◆ **TEKS HALAMAN**:
++++++++

Keheranan Novel Baswedan dan Sikap Pimpinan KPK yang Tak Gubris Rekomendasi Ombudsman RI
Novel Baswedan dibuat terheran-heran oleh sikap keras pimpinan KPK yang menolak menjalankan rekomendasi Ombudsman RI
Editor: Choirul Arifin
TRIBUNNEWS.COM, JAKARTA - Penyidik senior Komisi Pemberantasan Korupsi (KPK) Novel Baswedan dibuat terheran-heran oleh sikap keras pimpinan KPK yang menolak menjalankan rekomendasi Ombudsman RI terkait dengan temuan maladministrasi dalam pemberhentian 75 pegawai KPK.
Novel Baswedan menegaskan, pimpinan KPK Firli Bahuri dan kawan-kawan seharusnya malu dengan temuan Ombudsman yang menyebut adanya kecacatan administrasi dalam seluruh proses pelaksanaan tes wawasan kebangsaan (TWK).

++++++++

◆ **SOAL LATIHAN**:
- 1) Menurut teks halaman, berapa jumlah pegawai KPK yang diberhentikan dalam proses yang dinilai Ombudsman mengandung maladministrasi?
- 2) Lanjutkan tulisan tentang sikap pimpinan KPK terhadap rekomendasi Ombudsman RI itu setelah kalimat terakhirnya.

◆ **BAGIAN KUMPULAN DATA**:
++++++++

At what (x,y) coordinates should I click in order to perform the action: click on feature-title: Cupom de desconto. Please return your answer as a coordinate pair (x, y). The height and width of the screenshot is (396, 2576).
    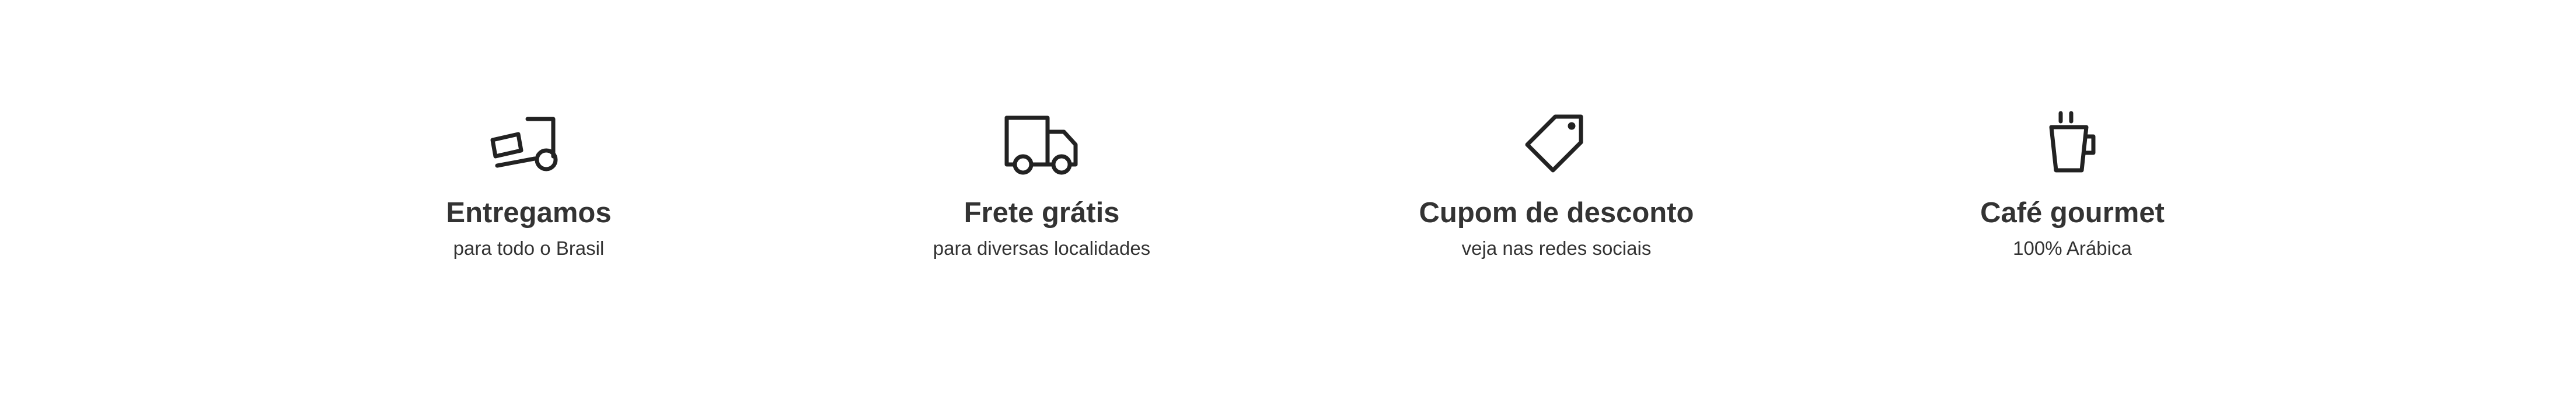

++++++++

◆ **HASIL PER TUGAS**:
- 1) Sebanyak 75 pegawai KPK.

- 2)
Pimpinan KPK mengaku keberatan dengan tindakan korektif yang disampaikan Ombudsman terkait maladministrasi TWK.
"Temuan dari Ombudsman itu serius, dan menggambarkan bahwa proses TWK adalah suatu skandal serius dalam upaya pemberantasan korupsi. Mestinya pimpinan KPK malu ketika ditemukan fakta itu, setidaknya responnya minta maaf," ujar Novel dalam pernyataannya, Kamis (5/8/2021).
Namun, lanjut penyidik yang kini berstatus nonaktif itu, KPK justru menolak tindakan korektif yang disampaikan oleh Ombudsman.
Novel memandang sikap keras pimpinan KPK memalukan.
"Luar biasa, ini memalukan, dan menggambarkan hal yang tidak semestinya dilakukan oleh pejabat penegak hukum. Karena kaidah penting yang mesti dipegang oleh pejabat penegak hukum adalah taat hukum dan jujur."
"Sayangnya Pimpinan KPK tidak bisa menjadi contoh atas hal itu," kata Novel Baswedan.
Baca juga: KPK Emoh Jalankan Rekomendasi Ombudsman, Tim 75 Pegawai Tak Terkejut
Tim 75 pegawai KPK yang tidak lulus tes wawasan kebangsaan (TWK) mengaku tidak terkejut dengan respons lembaga antirasuah terkait hasil pemeriksaan Ombudsman soal pelanggaran dalam pelaksanaan TWK.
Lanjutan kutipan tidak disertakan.